**Your instructions**. Present each line of the material below as an item in a numbered list, omitting any blank lines.

**The data**.
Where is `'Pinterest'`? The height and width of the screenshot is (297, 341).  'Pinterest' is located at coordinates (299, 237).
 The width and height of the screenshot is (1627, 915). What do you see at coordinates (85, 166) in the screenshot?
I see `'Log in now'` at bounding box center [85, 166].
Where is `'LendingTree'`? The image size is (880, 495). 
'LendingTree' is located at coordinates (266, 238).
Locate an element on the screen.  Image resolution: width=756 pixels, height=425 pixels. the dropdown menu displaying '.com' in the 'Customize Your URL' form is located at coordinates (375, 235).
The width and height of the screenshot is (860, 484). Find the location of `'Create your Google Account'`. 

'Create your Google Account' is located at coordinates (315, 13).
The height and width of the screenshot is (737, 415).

**Full answer**.
1. Where is `'Pinterest'`? The height and width of the screenshot is (297, 341).  'Pinterest' is located at coordinates (299, 237).
2.  The width and height of the screenshot is (1627, 915). What do you see at coordinates (85, 166) in the screenshot?
3. I see `'Log in now'` at bounding box center [85, 166].
4. Where is `'LendingTree'`? The image size is (880, 495). 
5. 'LendingTree' is located at coordinates (266, 238).
6. Locate an element on the screen.  Image resolution: width=756 pixels, height=425 pixels. the dropdown menu displaying '.com' in the 'Customize Your URL' form is located at coordinates (375, 235).
7. The width and height of the screenshot is (860, 484). Find the location of `'Create your Google Account'`. 
8. 'Create your Google Account' is located at coordinates (315, 13).
9. The height and width of the screenshot is (737, 415).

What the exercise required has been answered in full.